Once the father returns home from the hospital, Mags has a heart-to-heart with him. I think it helps that this is a real-life father and daughter on the screen, as it makes the emotions seem more genuine. Mags asks what her father thinks about her art and he tells her that he believes she is on the verge of finding herself and that crazy courage we all need to invade our privacy if we’re going to hold nothing back in our work. She seems pleased with this answer. The movie ends at her art show in New York and her parents coming to support her.

“I can still see the big picture – it’s the little details that confound me.”

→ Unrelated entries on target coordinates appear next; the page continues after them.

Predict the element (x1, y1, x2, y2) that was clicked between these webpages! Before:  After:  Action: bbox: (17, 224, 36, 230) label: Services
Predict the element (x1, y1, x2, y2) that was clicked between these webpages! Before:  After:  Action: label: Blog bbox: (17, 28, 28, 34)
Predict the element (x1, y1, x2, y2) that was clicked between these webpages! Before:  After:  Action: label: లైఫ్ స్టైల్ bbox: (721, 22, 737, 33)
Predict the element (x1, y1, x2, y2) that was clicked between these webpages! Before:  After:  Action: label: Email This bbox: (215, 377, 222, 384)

The best quote in the movie comes from Peck: “I can still see the big picture – it’s the little details that confound me.” I know he said this in reference to his age and forgetfulness, but I felt like that’s true of me also. It’s like I can catch glimpses of what I want my future to be like, but I can’t quite grasp hold of it yet. Maybe the picture isn’t 100% clear of where or who I’ll end up with, but I take comfort in imagining that someone will hopefully reach out their hand to me and come along with me for the ride. I just need more of that “crazy courage” described by Peck. Don’t we all? I want to believe in myself, my ability and in the concept of never-ending love that doesn’t fade over time but rather goes stronger. For if you put the proper amount of time into it, love can blossom like a garden – Fanny and Gardner Church are fictional proof of that. I’d recommend this movie for anyone in the process of still trying to find themselves.